Calculates frequencies of terms in documents and in corpus.
This algorithm sets a floor on the idf values to eps * average_idf
"""
# collect idf sum to calculate an average idf for epsilon value
idf_sum = 0
# collect words with negative idf to set them a special epsilon value.
# idf can be negative if word is contained in more than half of documents
negative_idfs = []
for word, freq in nd.items():
--> idf = math.log(self.corpus_size - freq + 0.5) - math.log(freq + 0.5)
self.idf[word] = idf
idf_sum += idf
if idf < 0:
negative_idfs.append(word)
self.average_idf = idf_sum / len(self.idf)
eps = self.epsilon * self.average_idf
for word in negative_idfs:
self.idf[word] = eps
Here
idf = math.log(self.corpus_size - freq + 0.5) - math.log(freq + 0.5)
If self.corpus_size = 2
, freq=1
, then idf
will be equal to 0.
When using get_scores
to calculate scores:
def get_scores(self, query):
"""
The ATIRE BM25 variant uses an idf function which uses a log(idf) score.
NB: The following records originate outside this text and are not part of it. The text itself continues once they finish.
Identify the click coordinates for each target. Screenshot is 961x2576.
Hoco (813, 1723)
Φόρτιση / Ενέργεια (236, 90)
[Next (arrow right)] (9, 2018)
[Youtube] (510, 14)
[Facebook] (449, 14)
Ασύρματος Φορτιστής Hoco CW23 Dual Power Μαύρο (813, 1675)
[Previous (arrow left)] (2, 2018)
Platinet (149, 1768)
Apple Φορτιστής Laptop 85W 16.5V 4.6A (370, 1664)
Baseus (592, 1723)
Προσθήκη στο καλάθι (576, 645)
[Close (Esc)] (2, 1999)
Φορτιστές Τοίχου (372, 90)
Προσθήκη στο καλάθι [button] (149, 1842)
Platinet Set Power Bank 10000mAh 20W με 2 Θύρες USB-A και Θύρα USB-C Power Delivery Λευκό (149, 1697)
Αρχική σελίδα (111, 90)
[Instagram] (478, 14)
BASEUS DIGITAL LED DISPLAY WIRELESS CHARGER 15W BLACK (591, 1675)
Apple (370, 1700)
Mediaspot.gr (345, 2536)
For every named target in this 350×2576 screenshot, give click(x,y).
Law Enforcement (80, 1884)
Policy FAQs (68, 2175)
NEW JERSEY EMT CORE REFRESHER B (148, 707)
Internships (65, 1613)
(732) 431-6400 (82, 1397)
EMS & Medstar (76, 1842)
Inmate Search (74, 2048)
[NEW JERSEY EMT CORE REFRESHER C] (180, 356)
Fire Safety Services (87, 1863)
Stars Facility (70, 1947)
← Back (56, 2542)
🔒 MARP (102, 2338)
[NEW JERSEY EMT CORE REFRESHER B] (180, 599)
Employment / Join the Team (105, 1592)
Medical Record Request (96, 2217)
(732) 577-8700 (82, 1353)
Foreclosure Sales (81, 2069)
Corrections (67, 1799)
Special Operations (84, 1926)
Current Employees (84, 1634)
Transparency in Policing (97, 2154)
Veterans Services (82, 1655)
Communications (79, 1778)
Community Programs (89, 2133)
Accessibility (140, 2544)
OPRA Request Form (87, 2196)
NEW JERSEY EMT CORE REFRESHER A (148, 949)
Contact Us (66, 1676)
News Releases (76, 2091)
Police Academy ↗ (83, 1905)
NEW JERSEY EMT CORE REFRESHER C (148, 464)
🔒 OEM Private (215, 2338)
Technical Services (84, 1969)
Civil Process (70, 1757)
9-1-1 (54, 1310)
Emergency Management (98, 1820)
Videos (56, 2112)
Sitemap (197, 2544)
To prevent negative idf scores,
this algorithm also adds a floor to the idf value of epsilon.
See [Trotman, A., X. Jia, M. Crane, Towards an Efficient and Effective Search Engine] for more info
:param query:
:return:
"""
score = np.zeros(self.corpus_size)
doc_len = np.array(self.doc_len)
for q in query:
q_freq = np.array([(doc.get(q) or 0) for doc in self.doc_freqs])
print("self.idf.get(q) or 0 = ", self.idf.get(q) or 0)
--> score += (self.idf.get(q) or 0) * (q_freq * (self.k1 + 1) /
(q_freq + self.k1 * (1 - self.b + self.b * doc_len / self.avgdl)))
return score
==> When calculating idf (self.idf.get(q) or 0)
all will be equal to 0.
Is this correct?
it seems like the trigger condition is when freq * 2 = self.corpus_size
. we're missing the +1 term in calculating idf, which would also prevent negative idf values
there seems to be an attempt to fix this missing +1 term here: https://github.com/dorianbrown/rank_bm25/pull/40
but the proposed code change mysteriously removes the freq
term from calculation
shouldn't
- idf = math.log(self.corpus_size - freq + 0.5) - math.log(freq + 0.5)
+ idf = math.log((self.corpus_size - freq + 0.5) / freq + 0.5) + 1)
be the right expression for calcuating idf?
But
The difference lies in the number of corpus elements. It should be incorrect, but I don't know why?